■ **WORK REQUIRED**
From the listing below, copy each line that holds "Compétences".

■ **INPUT MATERIAL**
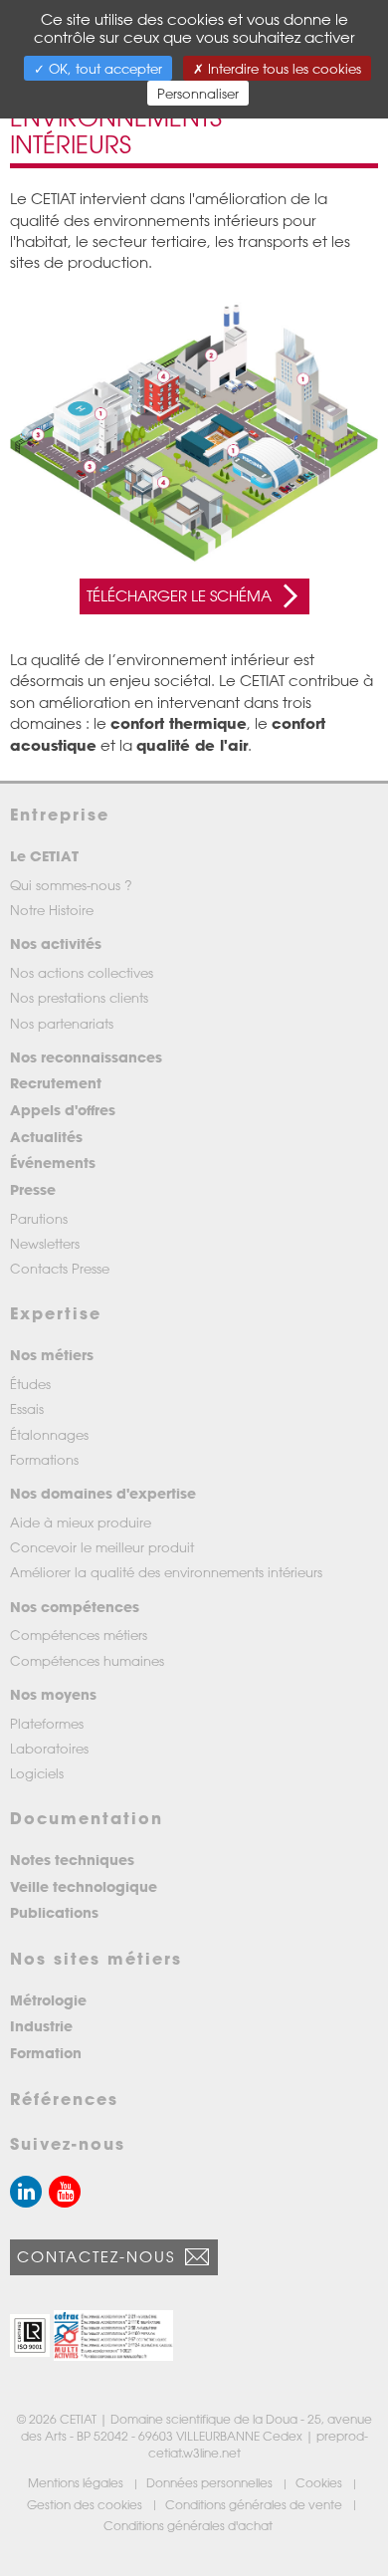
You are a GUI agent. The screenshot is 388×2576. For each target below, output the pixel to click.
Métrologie (48, 2000)
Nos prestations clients (79, 997)
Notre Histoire (52, 909)
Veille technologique (83, 1886)
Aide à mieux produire (80, 1522)
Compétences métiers (78, 1634)
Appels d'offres (62, 1109)
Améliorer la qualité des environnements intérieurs (166, 1571)
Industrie (41, 2025)
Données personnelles (211, 2482)
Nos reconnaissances (86, 1057)
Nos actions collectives (81, 972)
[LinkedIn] (26, 2192)
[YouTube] (65, 2192)
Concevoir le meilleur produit (102, 1546)
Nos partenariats (61, 1023)
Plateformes (47, 1723)
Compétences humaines (87, 1660)
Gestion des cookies (86, 2504)
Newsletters (45, 1243)
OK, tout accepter (103, 68)
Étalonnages (49, 1434)
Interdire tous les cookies (282, 68)
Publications (54, 1912)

■ **TASK RESULT**
Compétences métiers (78, 1634)
Compétences humaines (87, 1660)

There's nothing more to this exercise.